Copy, please, the line with "Task: Expand the ನಮ್ಮ ಬಗ್ಗೆ dropdown menu" and each line that follows it through the end of the data below, exactly as given and without pictures.

*** RECORDS SUPPLIED Section Begins ***

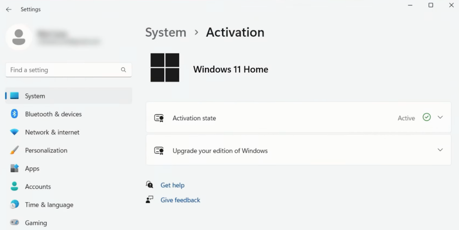Click the search magnifier in Find a setting
Screen dimensions: 459x230
point(123,70)
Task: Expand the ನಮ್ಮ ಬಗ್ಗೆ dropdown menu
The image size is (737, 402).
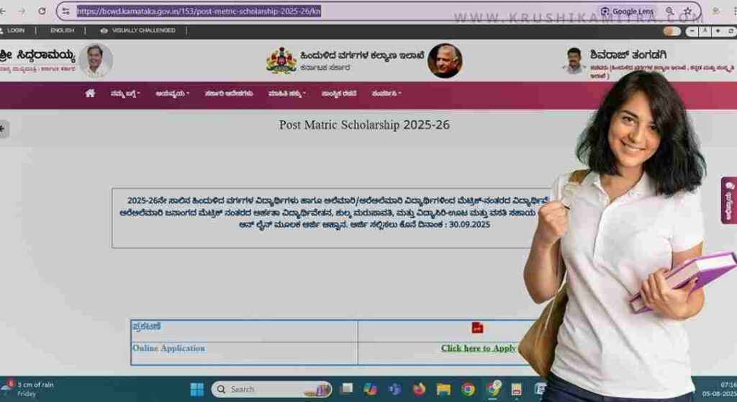Action: pyautogui.click(x=125, y=94)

*** RECORDS SUPPLIED Section Ends ***

> EXPECTED ANSWER:
Task: Expand the ನಮ್ಮ ಬಗ್ಗೆ dropdown menu
The image size is (737, 402).
Action: pyautogui.click(x=125, y=94)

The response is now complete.